I recognized the look of abandonment and resignation on the face of Charles when he buried his mother. Whatever satisfaction he might have felt in finally ascending the throne seemed crushed by the awful burden of succeeding that remarkable, historical parent.
Other Points Of View
It is impossible to extricate the identity of the Queen, however, from that of the British empire and its heinous colonial crimes. Elizabeth’s official titles, in the United Kingdom at least, were “Her Majesty Elizabeth the Second, by the Grace of God, of Great Britain, Ireland and the British Dominions beyond the Seas, Queen, Head of the Commonwealth, Defender of the Faith.”
In the countries of the Commonwealth, Charles III is now monarch of Antigua and Barbuda; Australia; Bahamas; Belize; Canada; Grenada; Jamaica; New Zealand; Papua New Guinea; Saint Christopher and Nevis; Saint Lucia; Saint Vincent and the Grenadines; Solomon Islands; and Tuvalu.
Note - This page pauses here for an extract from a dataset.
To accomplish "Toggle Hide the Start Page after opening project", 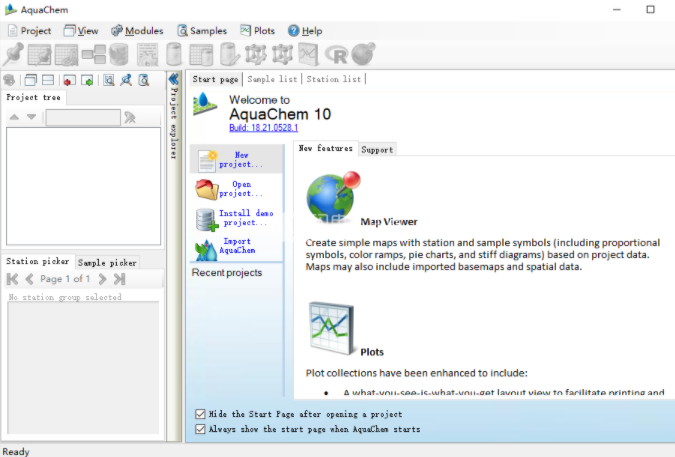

My dear friend Usha was born only a few years after India was granted independence on August 15, 1947. She feels nothing for the loss of the Queen except utter disdain for the racist, imperialist culture over which Elizabeth presided. Usha, a physician and a poet, sent me this bit of verse on September 9, the day after her death:
Supporters of republics, democracy and anti-monarchists of all kinds have expressed similar sentiments at least since the American War for Independence (1775-1783). The Founders were intent on ensuring that the government they designed would prevent the rise of an autocrat. No deity would have a hand in anointing the leader of the nation, nor would the office be handed on generation to generation.
As I mourn the passing of the Queen myself, I feel how profoundly anachronistic is the institution she passes on to her heirs. And to the people of her realm.
Changes
Elizabeth was born in 1926, a year after my mother. She became queen in 1952, the year I was born, and was crowned in 1953. The seventy years of my life exactly align with the years of her reign. In my quicksand life, she has been a constant.
My grandfather outlived the friends of his youth, the generation that followed them, and many of the next generation as well. My parents are gone and few survive of their cousins. I am now counted among the eldest in my family.
And Elizabeth II has passed from present day to past. She who marked so much history is herself now only history.
As we all eventually will be.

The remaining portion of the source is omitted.